### Assignment
Please repeat nothing except the lines from the one containing "Screen dimensions: 819x602" through the end of the records, exactly and without pictures.

### Material to process
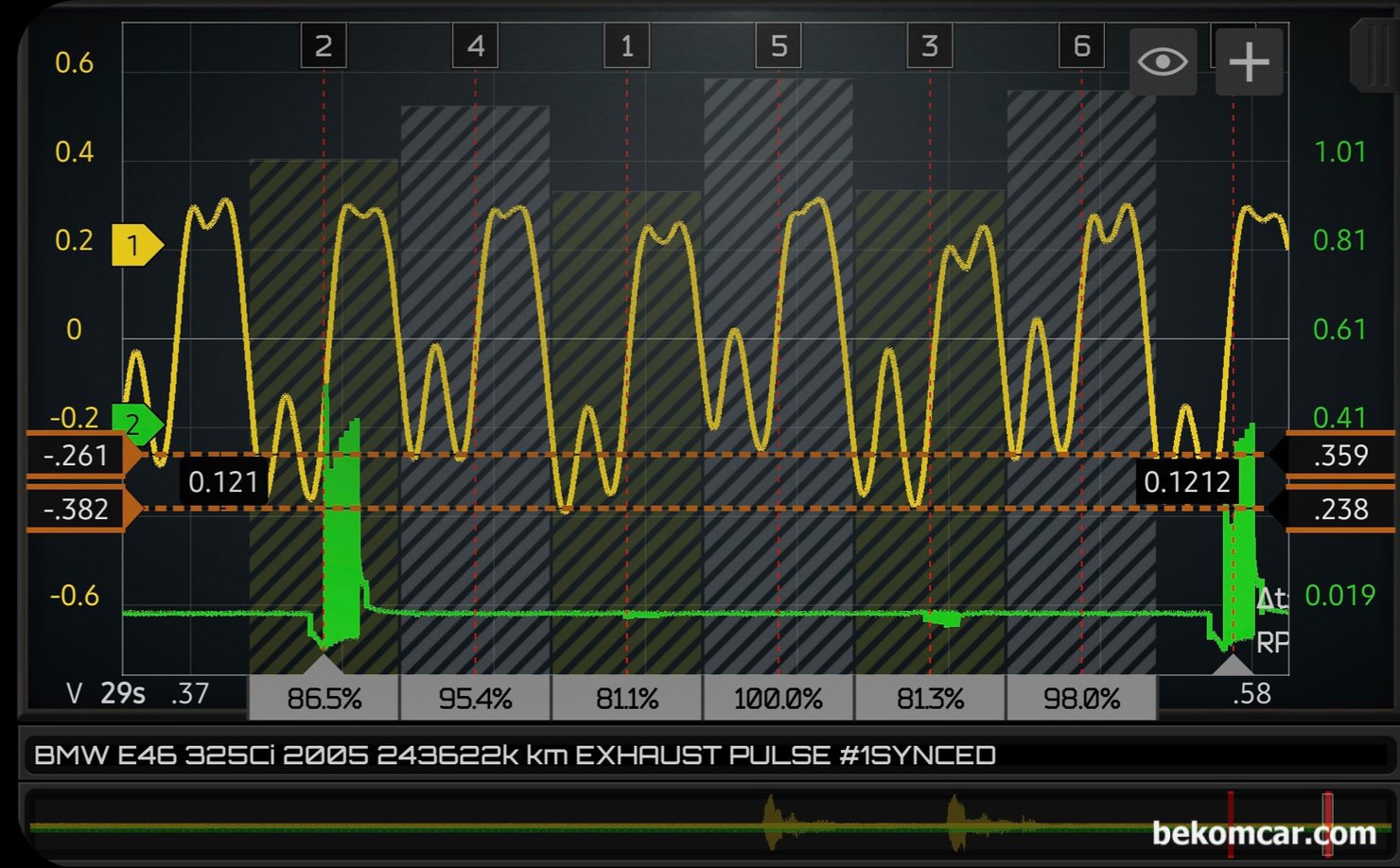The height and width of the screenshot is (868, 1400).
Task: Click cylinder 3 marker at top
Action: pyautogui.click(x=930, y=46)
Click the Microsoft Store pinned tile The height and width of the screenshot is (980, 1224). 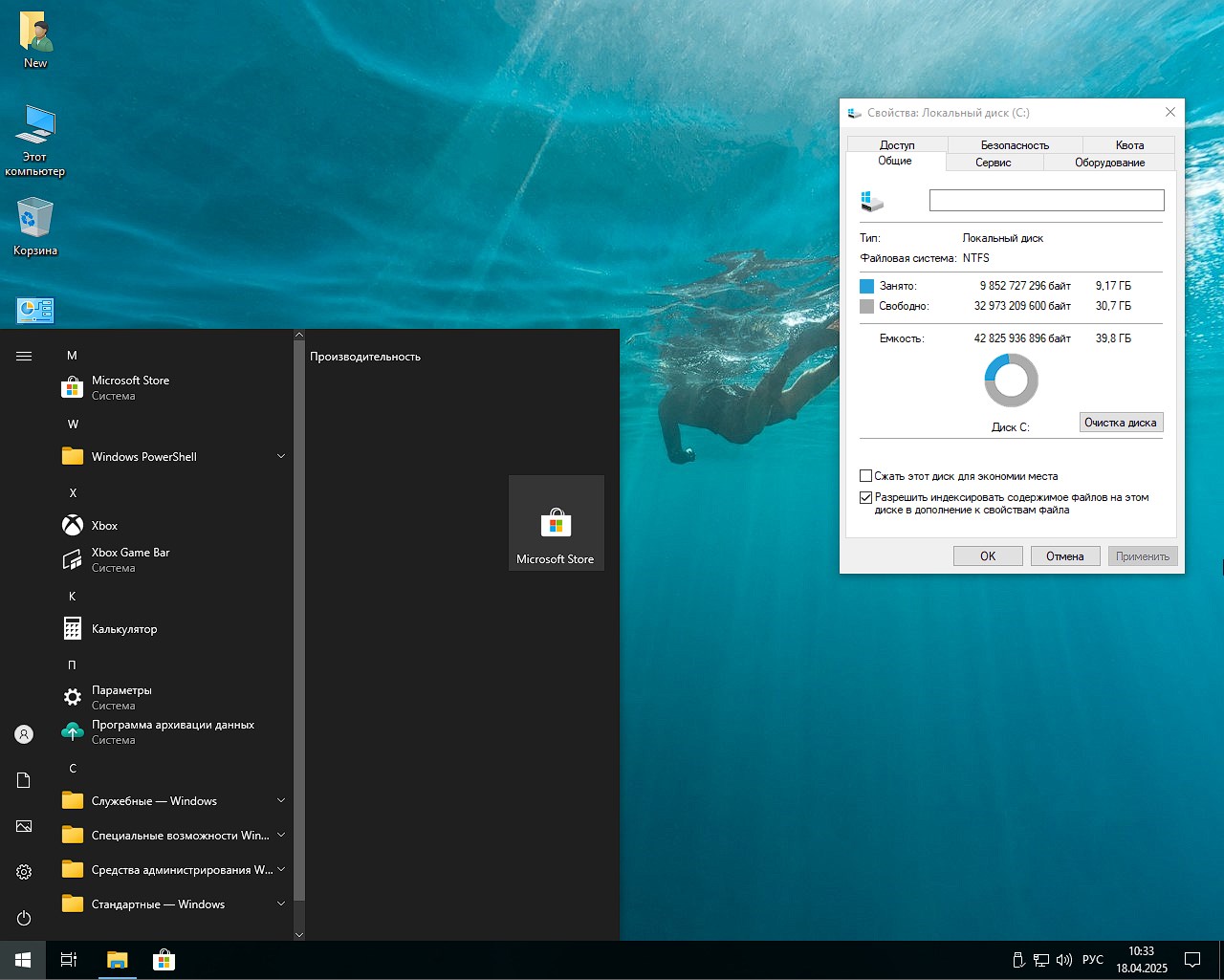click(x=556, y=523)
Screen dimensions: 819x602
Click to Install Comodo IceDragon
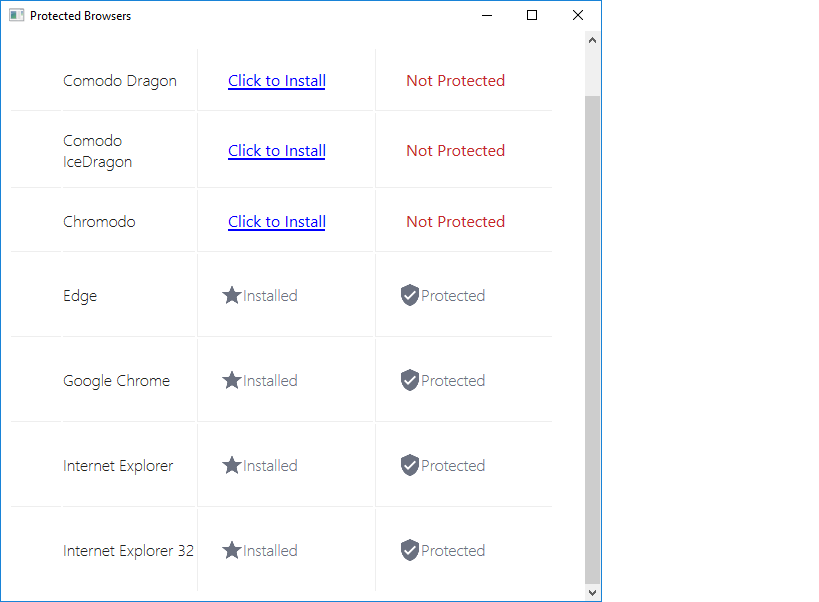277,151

### Task solution
Screen dimensions: 819x602
Click to Install Comodo IceDragon
277,151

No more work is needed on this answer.